● Data records:
# # # # # # #

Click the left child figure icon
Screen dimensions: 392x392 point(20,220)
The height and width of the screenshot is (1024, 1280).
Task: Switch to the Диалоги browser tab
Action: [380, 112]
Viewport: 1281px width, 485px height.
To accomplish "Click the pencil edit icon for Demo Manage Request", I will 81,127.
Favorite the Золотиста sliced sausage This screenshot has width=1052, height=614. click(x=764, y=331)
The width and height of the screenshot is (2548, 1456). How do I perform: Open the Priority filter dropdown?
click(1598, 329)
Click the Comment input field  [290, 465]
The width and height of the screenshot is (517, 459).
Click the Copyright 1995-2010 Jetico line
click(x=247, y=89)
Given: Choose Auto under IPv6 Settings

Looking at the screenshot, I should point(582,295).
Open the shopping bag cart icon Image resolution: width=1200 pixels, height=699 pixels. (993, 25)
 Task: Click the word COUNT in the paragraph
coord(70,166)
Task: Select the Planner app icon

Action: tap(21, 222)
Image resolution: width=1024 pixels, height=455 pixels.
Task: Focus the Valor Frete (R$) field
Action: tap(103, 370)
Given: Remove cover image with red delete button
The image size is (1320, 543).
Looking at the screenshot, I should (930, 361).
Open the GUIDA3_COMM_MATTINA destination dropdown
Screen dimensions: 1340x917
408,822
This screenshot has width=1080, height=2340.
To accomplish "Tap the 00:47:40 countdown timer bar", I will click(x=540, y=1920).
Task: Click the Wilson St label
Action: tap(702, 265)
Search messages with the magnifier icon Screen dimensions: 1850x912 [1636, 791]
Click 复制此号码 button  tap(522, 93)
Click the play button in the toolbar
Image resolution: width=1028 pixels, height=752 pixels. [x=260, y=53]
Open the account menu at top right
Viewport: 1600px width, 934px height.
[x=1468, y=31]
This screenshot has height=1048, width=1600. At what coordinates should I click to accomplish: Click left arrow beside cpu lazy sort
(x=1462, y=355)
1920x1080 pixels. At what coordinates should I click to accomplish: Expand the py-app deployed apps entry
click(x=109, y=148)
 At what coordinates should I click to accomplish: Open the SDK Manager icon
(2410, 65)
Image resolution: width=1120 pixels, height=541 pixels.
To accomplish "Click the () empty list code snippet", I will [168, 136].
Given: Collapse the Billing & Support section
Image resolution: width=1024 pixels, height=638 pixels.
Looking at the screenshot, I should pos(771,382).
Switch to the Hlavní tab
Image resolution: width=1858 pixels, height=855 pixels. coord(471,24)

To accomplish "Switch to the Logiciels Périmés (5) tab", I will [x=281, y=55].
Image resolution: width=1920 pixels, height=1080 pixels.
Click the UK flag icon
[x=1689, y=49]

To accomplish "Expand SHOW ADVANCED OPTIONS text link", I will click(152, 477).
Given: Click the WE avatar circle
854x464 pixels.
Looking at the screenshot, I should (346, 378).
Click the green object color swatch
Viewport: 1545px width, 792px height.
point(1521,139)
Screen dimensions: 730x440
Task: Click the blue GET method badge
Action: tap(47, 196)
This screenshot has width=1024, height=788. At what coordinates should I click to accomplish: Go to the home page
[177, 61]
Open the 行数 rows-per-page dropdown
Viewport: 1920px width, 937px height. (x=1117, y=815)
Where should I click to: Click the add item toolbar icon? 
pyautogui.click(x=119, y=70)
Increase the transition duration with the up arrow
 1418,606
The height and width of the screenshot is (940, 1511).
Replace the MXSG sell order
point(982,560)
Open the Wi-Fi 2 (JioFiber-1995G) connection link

# # # # # # #

● TASK: Pull out the lines word for word, starting at the line that contains "Given: Click the WE avatar circle" and ending at the line that contains "Action: tap(47, 196)", both included.

● EXERCISE RESPONSE:
Given: Click the WE avatar circle
854x464 pixels.
Looking at the screenshot, I should (346, 378).
Click the green object color swatch
Viewport: 1545px width, 792px height.
point(1521,139)
Screen dimensions: 730x440
Task: Click the blue GET method badge
Action: tap(47, 196)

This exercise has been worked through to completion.